James Cunningham’s letter refers (“Incentivising homes to produce solar PV power should already have been done”, January 16).

I believe the core problem is that a large chunk of municipal income comes from the profit (or surplus, as they prefer to call it) from electricity sales. Perhaps municipal finance models are set up like this because it’s difficult to collect rates from those who live in shacks? Much easier to bring in something by charging a markup on electricity sales.

Or maybe there’s another reason. Regardless, the City of Cape Town could, at a few strokes of a pen, adjust its finance model so that providing electricity would become a cost, not a profit, to them. I’m sure then they’d jump to encourage us to save power, like they promoted water saving for Day Zero.

There is much the city could do to encourage home solar too, like dropping or subsidising the R10,000-odd fee for the device to connect back to the grid.
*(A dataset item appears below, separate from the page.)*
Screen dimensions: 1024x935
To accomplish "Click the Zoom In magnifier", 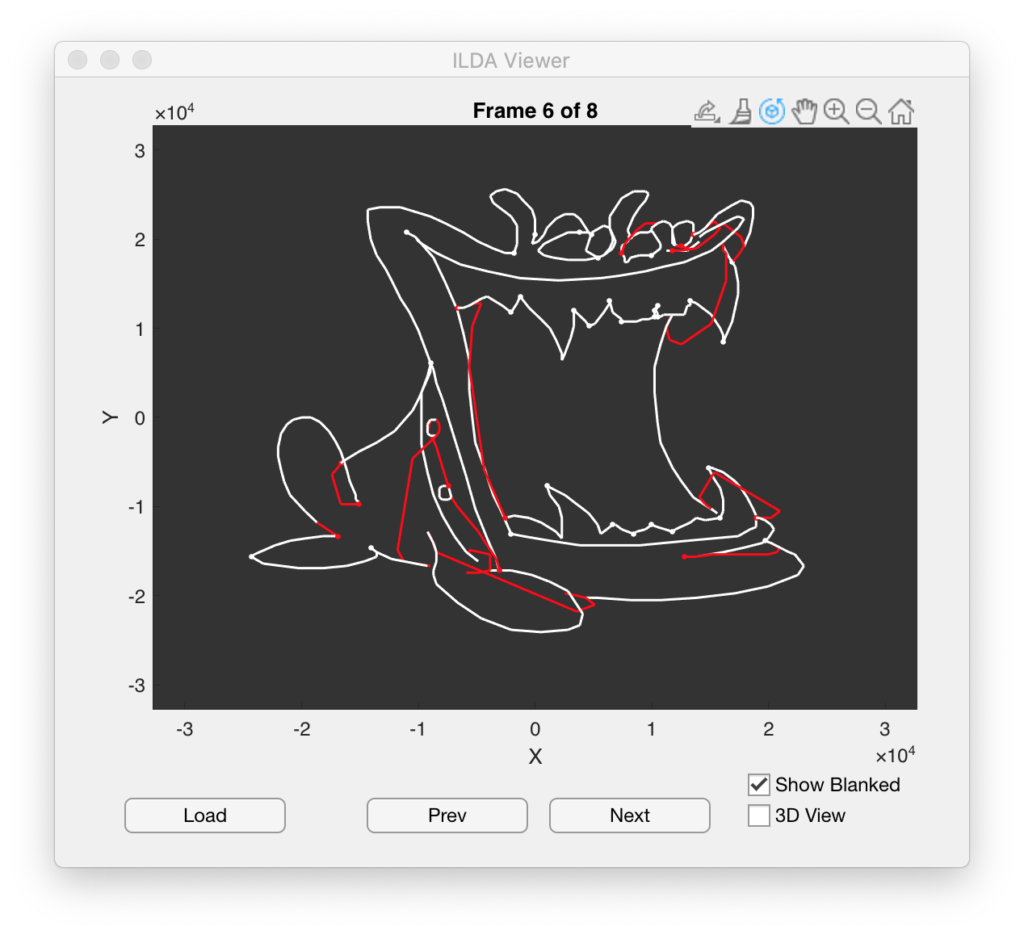I will point(836,111).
It could offer higher feed-in tariffs to home suppliers, and perhaps simplest of all it could encourage/promote solar geysers. After all, electric geysers account for about 50% of a home’s power demand, so replacing them with solar ones can cut as much as 50% of demand from the grid.

This would reduce load at peak times too, since most people bathe in the evenings. All of this would require a mindset change from city officials, who perhaps prefer not to think hard about such matters. It seems they’d prefer we suffer load-shedding, rather than (gasp) do the work of changing their finance models.